Exchange Server 2000 and 2003: Transports use of Temp Tables during message processing and bifurcation

This blog post discusses Transport's use of the Temp Table folders during message processing (specifically during bifurcation) and mentions some common examples and scenarios in which Temp Tables gets used by Transport during bifurcation. Bifurcation is a process where Transport splits a message into multiple copies when required, for example during Distribution Group Expansion. There […]

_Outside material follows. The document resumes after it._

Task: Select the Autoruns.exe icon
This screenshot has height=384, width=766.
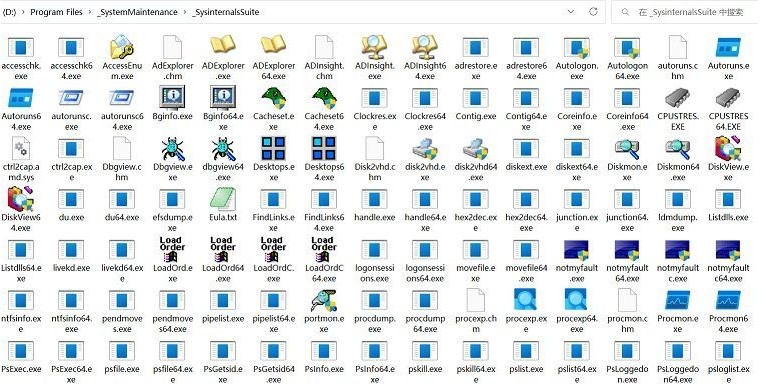Action: [x=728, y=48]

This blog post discusses Transport's use of the Temp Table folders during message processing (specifically during bifurcation) and mentions some common examples and scenarios in which Temp Tables gets used by Transport during bifurcation. Bifurcation is a process where Transport splits a message into multiple copies when required, for example during Distribution Group Expansion. There are few Support scenarios where deeper level knowledge about Transports' use of the Temp Table folders, physical persistence of messages within Exchange Server system, and which mail flow scenarios utilizes Temp Tables, can be very useful. For example, few of the more common of these scenarios are where duplicate/multiple messages may be send by the Exchange Server due to messages being stuck/orphaned inside Temp Table folders, conversion problems, and in rarest of circumstances where Admins believe that Messages have disappeared on the Exchange Server. But before we want to talk about Transport's use of the Temp Table folders, to put things in proper perspective let's discuss some of the related topics briefly, for example, Store Driver, SMTP System Mailbox, and Temp table itself.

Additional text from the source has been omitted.